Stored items
'''
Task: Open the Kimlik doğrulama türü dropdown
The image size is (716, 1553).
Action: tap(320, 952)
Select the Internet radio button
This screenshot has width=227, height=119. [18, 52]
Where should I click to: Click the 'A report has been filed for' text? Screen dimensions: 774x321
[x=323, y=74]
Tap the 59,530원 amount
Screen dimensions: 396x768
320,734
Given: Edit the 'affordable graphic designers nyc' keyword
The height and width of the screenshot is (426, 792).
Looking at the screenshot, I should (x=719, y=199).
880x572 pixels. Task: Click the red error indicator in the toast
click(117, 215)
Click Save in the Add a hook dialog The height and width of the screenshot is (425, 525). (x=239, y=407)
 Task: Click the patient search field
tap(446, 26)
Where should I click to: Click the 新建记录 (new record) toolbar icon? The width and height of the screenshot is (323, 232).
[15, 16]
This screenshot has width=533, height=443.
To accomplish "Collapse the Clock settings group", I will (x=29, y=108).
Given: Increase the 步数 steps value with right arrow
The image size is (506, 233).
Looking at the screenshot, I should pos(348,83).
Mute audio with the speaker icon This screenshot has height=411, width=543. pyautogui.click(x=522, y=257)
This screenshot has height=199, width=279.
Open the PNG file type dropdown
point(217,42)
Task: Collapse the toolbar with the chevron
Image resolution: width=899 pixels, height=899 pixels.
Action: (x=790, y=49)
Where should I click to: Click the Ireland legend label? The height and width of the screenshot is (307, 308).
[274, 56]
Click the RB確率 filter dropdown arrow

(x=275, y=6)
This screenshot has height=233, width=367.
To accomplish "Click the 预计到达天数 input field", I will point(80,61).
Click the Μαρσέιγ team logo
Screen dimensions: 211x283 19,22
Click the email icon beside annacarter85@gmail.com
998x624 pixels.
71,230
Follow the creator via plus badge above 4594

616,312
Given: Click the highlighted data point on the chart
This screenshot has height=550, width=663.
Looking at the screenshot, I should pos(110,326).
'''
▶ [Task goal]:
Restating all of the data exactly is the whole task.

▶ [Response below]:
Task: Open the Kimlik doğrulama türü dropdown
The image size is (716, 1553).
Action: tap(320, 952)
Select the Internet radio button
This screenshot has width=227, height=119. [18, 52]
Where should I click to: Click the 'A report has been filed for' text? Screen dimensions: 774x321
[x=323, y=74]
Tap the 59,530원 amount
Screen dimensions: 396x768
320,734
Given: Edit the 'affordable graphic designers nyc' keyword
The height and width of the screenshot is (426, 792).
Looking at the screenshot, I should (x=719, y=199).
880x572 pixels. Task: Click the red error indicator in the toast
click(117, 215)
Click Save in the Add a hook dialog The height and width of the screenshot is (425, 525). (x=239, y=407)
 Task: Click the patient search field
tap(446, 26)
Where should I click to: Click the 新建记录 (new record) toolbar icon? The width and height of the screenshot is (323, 232).
[15, 16]
This screenshot has width=533, height=443.
To accomplish "Collapse the Clock settings group", I will (x=29, y=108).
Given: Increase the 步数 steps value with right arrow
The image size is (506, 233).
Looking at the screenshot, I should pos(348,83).
Mute audio with the speaker icon This screenshot has height=411, width=543. pyautogui.click(x=522, y=257)
This screenshot has height=199, width=279.
Open the PNG file type dropdown
point(217,42)
Task: Collapse the toolbar with the chevron
Image resolution: width=899 pixels, height=899 pixels.
Action: (x=790, y=49)
Where should I click to: Click the Ireland legend label? The height and width of the screenshot is (307, 308).
[274, 56]
Click the RB確率 filter dropdown arrow

(x=275, y=6)
This screenshot has height=233, width=367.
To accomplish "Click the 预计到达天数 input field", I will point(80,61).
Click the Μαρσέιγ team logo
Screen dimensions: 211x283 19,22
Click the email icon beside annacarter85@gmail.com
998x624 pixels.
71,230
Follow the creator via plus badge above 4594

616,312
Given: Click the highlighted data point on the chart
This screenshot has height=550, width=663.
Looking at the screenshot, I should pos(110,326).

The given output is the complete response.